Execute the configured canary

To run the canary deployment:

  1. Register the configured delivery pipeline and targets.

    gcloud deploy apply --file=PIPELINE
    

    The delivery pipeline includes the automated or custom canary configuration, for your chosen runtime.

    This command assumes your targets are defined in the same file or have otherwise already been registered. If not, be sure to register your targets too.

  2. Create a release:

    gcloud deploy releases create RELEASE_NAME \
                                  --delivery-pipeline=PIPELINE_NAME \
                                  --region=REGION
    

    The delivery pipeline identified by PIPELINE_NAME contains the automated or custom canary configuration described in this document.

  3. Advance the canary:

    gcloud CLI

    gcloud deploy rollouts advance ROLLOUT_NAME \
                                --release=RELEASE_NAME \
                                --delivery-pipeline=PIPELINE_NAME \
                                --region=REGION
    

    Where:

    ROLLOUT_NAME is the name of the current rollout which you're advancing to the next phase.

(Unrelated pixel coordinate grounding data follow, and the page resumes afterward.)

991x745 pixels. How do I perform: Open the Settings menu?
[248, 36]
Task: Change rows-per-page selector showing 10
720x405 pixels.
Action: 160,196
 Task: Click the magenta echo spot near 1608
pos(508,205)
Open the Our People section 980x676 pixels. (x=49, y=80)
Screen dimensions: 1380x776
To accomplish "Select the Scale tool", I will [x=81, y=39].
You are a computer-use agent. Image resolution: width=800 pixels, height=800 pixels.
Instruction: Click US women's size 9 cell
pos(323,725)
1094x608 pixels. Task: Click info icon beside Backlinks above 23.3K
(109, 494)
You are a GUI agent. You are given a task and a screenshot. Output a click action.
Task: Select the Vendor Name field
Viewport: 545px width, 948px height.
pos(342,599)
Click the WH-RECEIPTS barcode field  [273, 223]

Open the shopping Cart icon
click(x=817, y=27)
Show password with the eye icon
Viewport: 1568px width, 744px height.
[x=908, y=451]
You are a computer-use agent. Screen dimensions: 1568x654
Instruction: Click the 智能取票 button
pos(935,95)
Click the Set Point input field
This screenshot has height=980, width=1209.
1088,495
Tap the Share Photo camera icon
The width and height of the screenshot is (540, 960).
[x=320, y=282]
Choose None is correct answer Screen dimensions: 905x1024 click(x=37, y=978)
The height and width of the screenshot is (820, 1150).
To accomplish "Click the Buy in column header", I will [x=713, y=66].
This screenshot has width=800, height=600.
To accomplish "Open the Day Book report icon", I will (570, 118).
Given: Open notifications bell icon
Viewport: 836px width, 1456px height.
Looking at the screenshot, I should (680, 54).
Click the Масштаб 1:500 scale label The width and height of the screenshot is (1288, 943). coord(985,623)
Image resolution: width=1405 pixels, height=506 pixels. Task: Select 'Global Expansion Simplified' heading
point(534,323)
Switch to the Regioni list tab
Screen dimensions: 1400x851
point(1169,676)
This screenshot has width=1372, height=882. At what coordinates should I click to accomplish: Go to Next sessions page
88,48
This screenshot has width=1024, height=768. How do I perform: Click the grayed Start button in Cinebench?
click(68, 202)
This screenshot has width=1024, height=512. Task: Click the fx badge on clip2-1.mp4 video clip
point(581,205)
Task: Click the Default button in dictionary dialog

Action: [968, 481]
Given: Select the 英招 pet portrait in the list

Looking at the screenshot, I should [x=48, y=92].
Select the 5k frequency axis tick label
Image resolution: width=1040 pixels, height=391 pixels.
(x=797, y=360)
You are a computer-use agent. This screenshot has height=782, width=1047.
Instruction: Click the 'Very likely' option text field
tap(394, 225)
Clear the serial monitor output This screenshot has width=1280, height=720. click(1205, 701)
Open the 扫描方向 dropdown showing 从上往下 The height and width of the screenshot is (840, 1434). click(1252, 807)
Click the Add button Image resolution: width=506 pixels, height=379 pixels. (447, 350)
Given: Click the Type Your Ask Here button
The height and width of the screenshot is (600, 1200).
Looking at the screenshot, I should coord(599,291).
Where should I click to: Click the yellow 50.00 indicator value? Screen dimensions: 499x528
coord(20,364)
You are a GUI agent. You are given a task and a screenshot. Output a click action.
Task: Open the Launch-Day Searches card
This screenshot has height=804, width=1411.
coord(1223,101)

    RELEASE_NAME is the name of the release that this rollout is part of.

    PIPELINE_NAME is the name of the delivery pipeline you're using to manage deployment of this release.

    REGION is the name of the region in which the release was created, for example us-central1. This is required.

    See the Google Cloud SDK reference for more information about the gcloud deploy rollouts advance command.

    Google Cloud console

    1. Open the Delivery pipelines page.

    2. Click your pipeline shown in the list of delivery pipelines.

      The Delivery pipeline details page shows a graphical representation of your delivery pipeline's progress.

    3. On the Rollouts tab, under Delivery pipeline details, click the name of your rollout.

      The rollout details page is shown, for that rollout.

      rollout details in Google Cloud console

      Notice that in this example, the rollout has a canary-50 phase and a stable phase. Your rollout might have more phases or different phases.

    4. Click Advance rollout.

      The rollout is advanced to the next phase.

Skipped phases

If you deploy a canary and your application has not been deployed to that runtime yet, Cloud Deploy skips the canary phase and runs the stable phase. See Skipping phases the first time to find out why this happens.